The Sinner also circled back around to that weird rock at Mosswood and its significance for Vera and the community there. It seems pretty obvious that Vera oleander-murdered the former head of Mosswood in order to protect Julian and the commune’s female members as the “work” became increasingly violent and male-dominated (even including outsiders). Carrie Coon was masterful all season as Vera, which also isn’t a surprise, but she made the revelations we discovered about her feel natural and believable. Vera is complicated, and not fully good. But her desires (to provide for Julian, to care for the members of Mosswood, to stand-up to those threatening their well-being) were always well-intentioned. The burning down of the barn signifies a new era for Mosswood, potentially, and yet her touching the rock so tenderly suggests that Vera isn’t a charlatan. She believes in the work and whatever this rock means, surrendering herself to something bigger than she is.
All of this worked really well to create a season of The Sinner that kept us constantly engaged with a compelling story, one that introduced and solved small mysteries throughout, but ultimately hinged on small moments and character relationships. It did its own “work,” so to speak, by delving into a number of well-considered arcs that all connected, somehow, with Julian’s story, but also stood on their own. Heather’s unrequited love for Marin was one of the season’s most powerful threads, with Hannah Gross heartbreakingly playing the conflicted and troubled teenager (and later, the conflicted and troubled adult) who was seen as a sex object by everyone she met. Her pain that she couldn’t rely on her best friend Heather to see beyond sex with her was a particularly difficult one — even as Heather herself struggled with the fact that she could only be herself and somewhat out with Marin — and the final conversation between the two (one that felt like a final conversation even as it was happening) was particularly emotional.

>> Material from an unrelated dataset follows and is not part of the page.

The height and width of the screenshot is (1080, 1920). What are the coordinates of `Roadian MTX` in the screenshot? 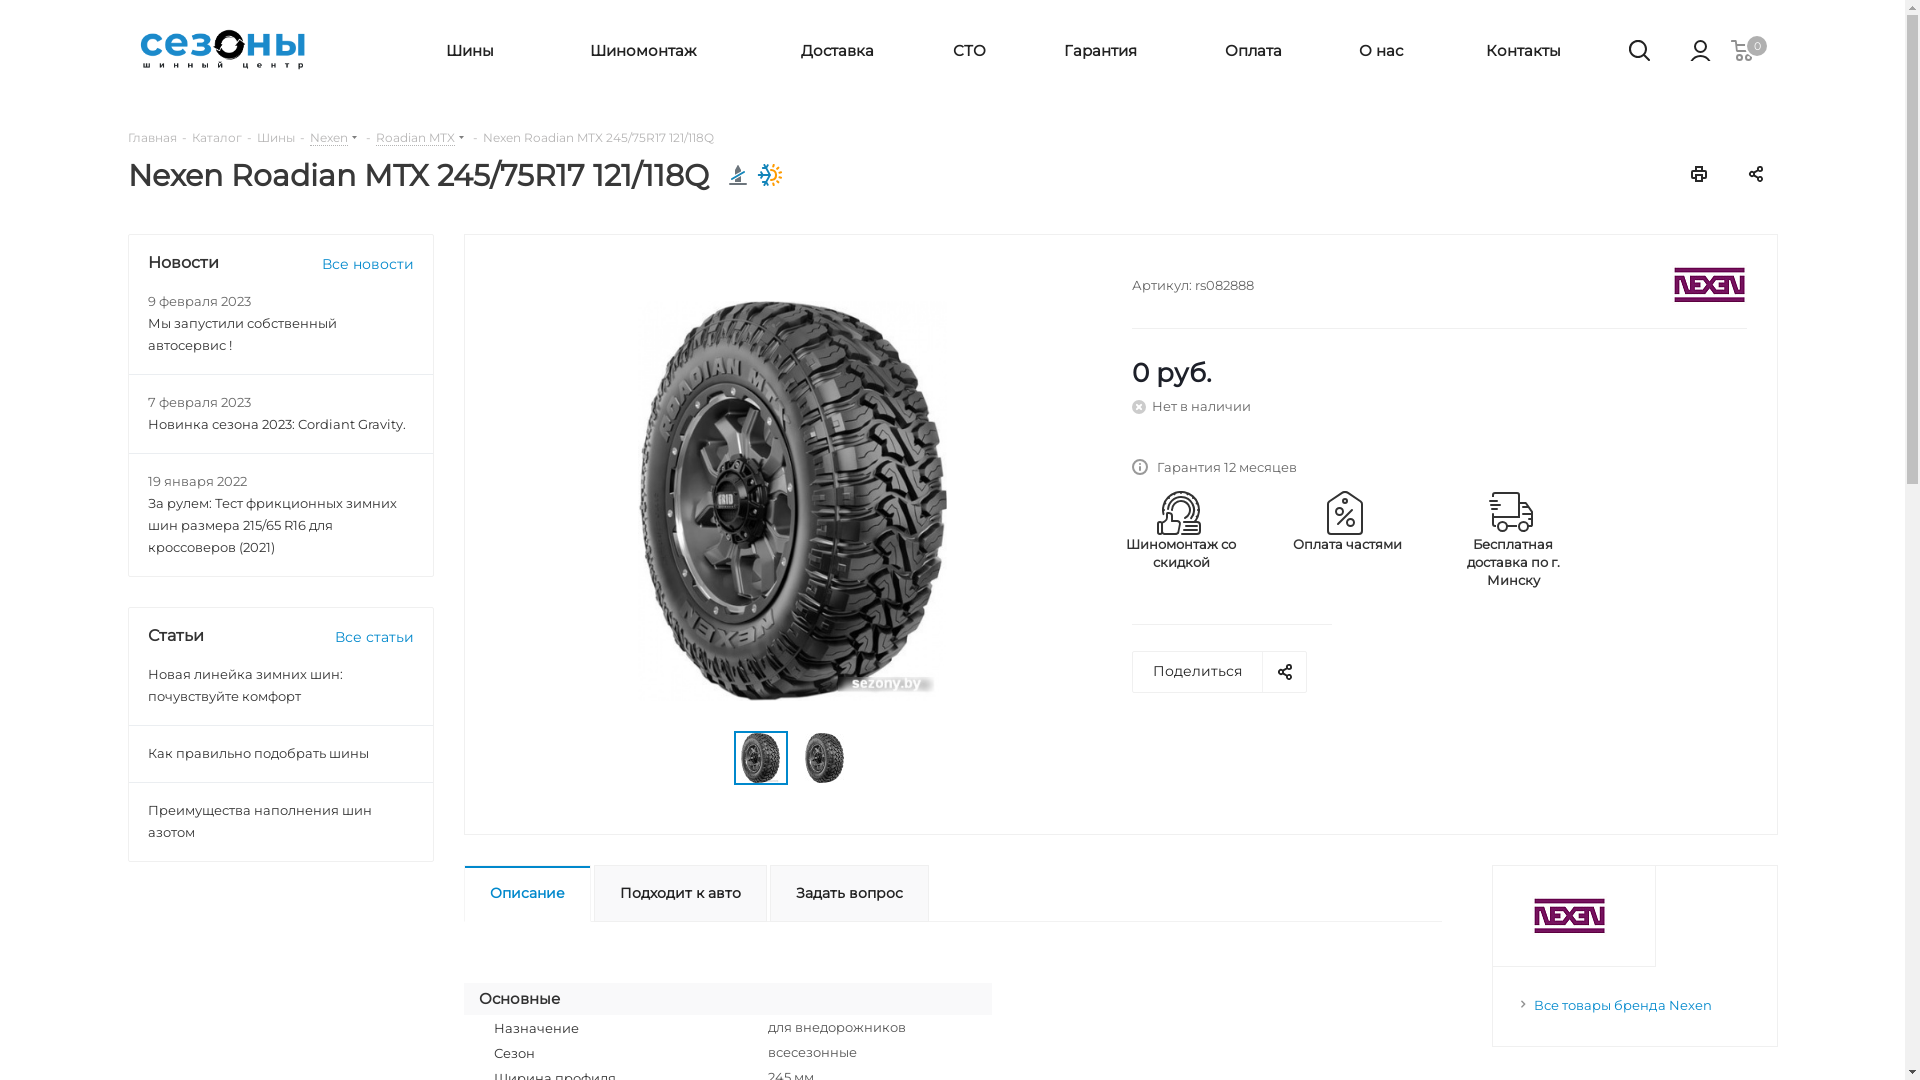 It's located at (416, 137).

Throughout the season, The Sinner subverted expectations in a way that made for really interesting storytelling, from the revelation of Julian’s parentage (several times over) to the practices of Mosswood, to even comparatively small (but important) moments like Marin’s death. It was set up so clearly that Julian was the one who had killed her to escape, and then twisted again to seem like it was a murder. But it was an accident where Julian wasn’t even involved, and yet, an accident that led to important truths and revelations about his own life.
If The Sinner comes back for a third season (and if it can continue to deliver such satisfying storytelling, it should), and Harry Ambrose again returns, it seems unlikely that Vera’s “work” rid him of his demons. He was forced to confront things in a new way, but is still deeply haunted. But like Harry’s own road to understanding, The Sinner also takes meandering paths to find its truth. It’s not the most shocking or twisted TV show of the year, but there is something to be said about its novelistic approach that kept things moving smoothly without neglecting episodic cliffhangers. This season, and particularly this finale, wasn’t about sound and fury, police chases and shootouts and screaming crescendos. It was quiet, and satisfying.